Interestingly, Chickenman, when I called Wilwood and asked for pad compound recommendations, they did point to the BP10 or BP20.

 

Finally, cranked the proportioning valve all the way down so there's max pressure to the rears now...if we weren't getting snow and freezing rain at the moment, I'd be tempted to take it for a run and see how it feels!

One thing with using an aftermarket Proportioning valve that needs to be mentioned. You have to remove the factory metering/proportioning valve. You should not run both together. Doing so can result in a long, soft  pedal and inadequate pressure to the rear brakes.  

 

So remove the factory valve completely, then  connect the front brake lines together with a Brass  tee.  Plumb the WilWood Prop valve on the rear brake line in a convenient location.

Edited by Chickenman

Thanks, Chickenman, I was thinking about this, too. I didn't put these brakes in, so I assumed the previous owner took the stock valve out when he did the brake swap and removed the emergency brake, etc....but I better check to make sure. It's in the rear on a 1971 yes? Would it be under the car? Also, do you know what it looks like? I'm assuming it's bigger than just a "T"?

 

Also, spoke to Don again at Design Pro and we have some new seals, etc. picked out. Looks like Santa's going to bring some refreshed brakes this year!
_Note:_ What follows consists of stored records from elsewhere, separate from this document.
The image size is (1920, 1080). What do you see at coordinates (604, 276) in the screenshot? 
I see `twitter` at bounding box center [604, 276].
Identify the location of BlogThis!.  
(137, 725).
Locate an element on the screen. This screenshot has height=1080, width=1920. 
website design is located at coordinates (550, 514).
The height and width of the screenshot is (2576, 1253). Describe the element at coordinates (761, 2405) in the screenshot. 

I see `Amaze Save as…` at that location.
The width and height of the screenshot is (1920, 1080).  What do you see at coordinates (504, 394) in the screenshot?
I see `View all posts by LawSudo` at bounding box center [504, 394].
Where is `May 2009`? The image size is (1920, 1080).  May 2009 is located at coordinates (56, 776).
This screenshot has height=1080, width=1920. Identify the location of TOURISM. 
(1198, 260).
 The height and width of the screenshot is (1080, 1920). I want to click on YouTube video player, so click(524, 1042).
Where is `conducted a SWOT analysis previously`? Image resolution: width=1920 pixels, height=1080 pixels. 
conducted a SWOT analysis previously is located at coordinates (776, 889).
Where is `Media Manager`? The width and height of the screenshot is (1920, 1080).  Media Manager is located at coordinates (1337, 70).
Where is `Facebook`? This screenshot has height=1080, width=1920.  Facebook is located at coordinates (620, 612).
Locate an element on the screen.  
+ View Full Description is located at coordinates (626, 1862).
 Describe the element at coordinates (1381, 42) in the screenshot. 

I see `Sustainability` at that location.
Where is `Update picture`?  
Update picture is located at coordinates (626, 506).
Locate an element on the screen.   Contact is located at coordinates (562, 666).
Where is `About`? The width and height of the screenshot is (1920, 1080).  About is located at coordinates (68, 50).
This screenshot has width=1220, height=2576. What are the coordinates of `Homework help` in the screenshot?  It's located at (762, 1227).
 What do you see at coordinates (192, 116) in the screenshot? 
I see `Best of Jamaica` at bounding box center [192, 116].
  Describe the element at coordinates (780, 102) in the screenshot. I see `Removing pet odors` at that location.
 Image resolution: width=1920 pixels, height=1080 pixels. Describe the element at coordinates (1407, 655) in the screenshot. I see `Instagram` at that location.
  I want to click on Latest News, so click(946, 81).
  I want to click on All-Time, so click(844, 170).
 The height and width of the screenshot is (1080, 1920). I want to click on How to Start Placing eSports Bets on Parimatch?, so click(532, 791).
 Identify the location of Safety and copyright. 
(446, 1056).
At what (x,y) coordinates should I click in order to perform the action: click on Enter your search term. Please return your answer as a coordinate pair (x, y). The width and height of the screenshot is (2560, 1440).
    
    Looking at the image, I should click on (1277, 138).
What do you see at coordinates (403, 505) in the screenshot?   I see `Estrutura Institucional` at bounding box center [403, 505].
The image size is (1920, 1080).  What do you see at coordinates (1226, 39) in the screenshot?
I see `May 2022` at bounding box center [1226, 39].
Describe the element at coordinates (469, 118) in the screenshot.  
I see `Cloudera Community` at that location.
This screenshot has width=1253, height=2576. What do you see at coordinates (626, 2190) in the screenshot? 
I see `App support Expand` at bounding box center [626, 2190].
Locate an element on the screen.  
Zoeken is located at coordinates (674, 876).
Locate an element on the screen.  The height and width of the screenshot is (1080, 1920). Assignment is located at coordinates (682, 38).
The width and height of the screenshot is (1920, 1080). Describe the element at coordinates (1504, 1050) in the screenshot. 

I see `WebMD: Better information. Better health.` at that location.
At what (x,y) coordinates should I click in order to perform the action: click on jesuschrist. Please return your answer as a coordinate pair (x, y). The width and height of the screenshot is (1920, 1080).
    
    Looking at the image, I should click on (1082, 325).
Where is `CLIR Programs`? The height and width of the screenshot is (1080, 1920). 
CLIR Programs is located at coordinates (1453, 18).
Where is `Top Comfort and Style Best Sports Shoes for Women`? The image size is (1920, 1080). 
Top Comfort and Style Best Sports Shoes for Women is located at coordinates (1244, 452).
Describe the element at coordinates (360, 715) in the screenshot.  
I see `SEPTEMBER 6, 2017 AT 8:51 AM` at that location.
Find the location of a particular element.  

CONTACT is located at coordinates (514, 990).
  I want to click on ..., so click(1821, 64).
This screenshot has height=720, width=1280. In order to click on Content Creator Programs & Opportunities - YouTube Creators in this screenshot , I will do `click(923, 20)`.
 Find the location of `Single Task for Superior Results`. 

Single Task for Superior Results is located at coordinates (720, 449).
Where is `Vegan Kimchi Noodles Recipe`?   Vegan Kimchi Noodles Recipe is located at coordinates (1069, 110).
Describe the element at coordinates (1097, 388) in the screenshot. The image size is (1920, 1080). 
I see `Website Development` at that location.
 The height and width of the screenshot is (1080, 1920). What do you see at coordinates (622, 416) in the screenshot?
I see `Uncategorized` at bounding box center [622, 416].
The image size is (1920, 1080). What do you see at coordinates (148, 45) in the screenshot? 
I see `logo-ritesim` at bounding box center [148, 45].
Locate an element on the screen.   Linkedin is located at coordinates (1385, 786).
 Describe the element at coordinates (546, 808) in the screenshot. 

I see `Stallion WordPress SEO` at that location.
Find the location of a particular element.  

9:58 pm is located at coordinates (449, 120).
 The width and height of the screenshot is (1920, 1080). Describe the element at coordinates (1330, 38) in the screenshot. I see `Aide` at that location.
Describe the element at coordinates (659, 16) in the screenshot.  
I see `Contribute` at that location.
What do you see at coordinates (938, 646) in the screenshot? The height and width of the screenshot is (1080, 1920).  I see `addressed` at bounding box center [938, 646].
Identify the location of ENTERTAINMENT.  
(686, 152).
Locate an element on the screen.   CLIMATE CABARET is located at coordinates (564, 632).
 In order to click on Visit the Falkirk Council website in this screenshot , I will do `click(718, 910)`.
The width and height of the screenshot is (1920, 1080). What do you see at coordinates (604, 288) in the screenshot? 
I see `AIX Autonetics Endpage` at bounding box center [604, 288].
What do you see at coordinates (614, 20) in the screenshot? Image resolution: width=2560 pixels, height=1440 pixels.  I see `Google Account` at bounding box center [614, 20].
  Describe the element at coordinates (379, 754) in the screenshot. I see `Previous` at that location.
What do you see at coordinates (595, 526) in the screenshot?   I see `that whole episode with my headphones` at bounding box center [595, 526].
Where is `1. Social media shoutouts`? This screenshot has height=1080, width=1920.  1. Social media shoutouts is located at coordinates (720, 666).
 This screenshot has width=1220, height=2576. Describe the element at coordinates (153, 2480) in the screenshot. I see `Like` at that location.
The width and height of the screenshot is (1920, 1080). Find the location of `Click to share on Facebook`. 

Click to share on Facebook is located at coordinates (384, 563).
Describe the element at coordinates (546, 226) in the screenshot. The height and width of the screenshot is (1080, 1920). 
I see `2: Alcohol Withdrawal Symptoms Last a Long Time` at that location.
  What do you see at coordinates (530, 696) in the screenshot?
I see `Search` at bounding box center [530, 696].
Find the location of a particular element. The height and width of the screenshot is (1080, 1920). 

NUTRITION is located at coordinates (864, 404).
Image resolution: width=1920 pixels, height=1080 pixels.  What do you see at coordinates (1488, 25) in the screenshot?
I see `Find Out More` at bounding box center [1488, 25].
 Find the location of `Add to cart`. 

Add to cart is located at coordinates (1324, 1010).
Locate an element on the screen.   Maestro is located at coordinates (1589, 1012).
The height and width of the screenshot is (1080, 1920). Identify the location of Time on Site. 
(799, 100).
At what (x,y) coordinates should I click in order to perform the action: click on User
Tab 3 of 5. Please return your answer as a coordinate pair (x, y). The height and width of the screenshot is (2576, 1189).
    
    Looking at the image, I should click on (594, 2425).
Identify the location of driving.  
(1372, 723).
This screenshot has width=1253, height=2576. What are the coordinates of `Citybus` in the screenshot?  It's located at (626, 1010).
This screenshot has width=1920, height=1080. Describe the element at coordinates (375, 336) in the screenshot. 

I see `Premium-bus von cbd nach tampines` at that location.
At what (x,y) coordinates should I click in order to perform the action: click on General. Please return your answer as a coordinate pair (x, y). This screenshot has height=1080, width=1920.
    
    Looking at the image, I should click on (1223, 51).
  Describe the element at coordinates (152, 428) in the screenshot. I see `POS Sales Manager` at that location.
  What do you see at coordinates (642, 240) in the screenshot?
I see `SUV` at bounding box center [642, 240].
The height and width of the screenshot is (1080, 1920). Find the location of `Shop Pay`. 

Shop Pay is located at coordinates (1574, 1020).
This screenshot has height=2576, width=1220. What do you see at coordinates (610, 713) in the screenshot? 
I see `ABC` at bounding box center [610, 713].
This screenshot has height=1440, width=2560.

Edit: Yes, the proportioning valve is in the rear on a 1971.

 

Edit: ( Original info incorrect ) The stock " Metering  " valve is located under the Master Cylinder.  It's often called a " Combo " valve as it is both a brake pressure metering and a brake failure warning valve.

 

Here is a picture of the stock valve in the stock position. Note: Depending on year of car, front and rear reservoirs on Master Cylinder may be reversed. On this model, the reservoir closest to the Brake Booster is the front brakes and the reservoir farthest from the Brake Booster is for the rear brakes.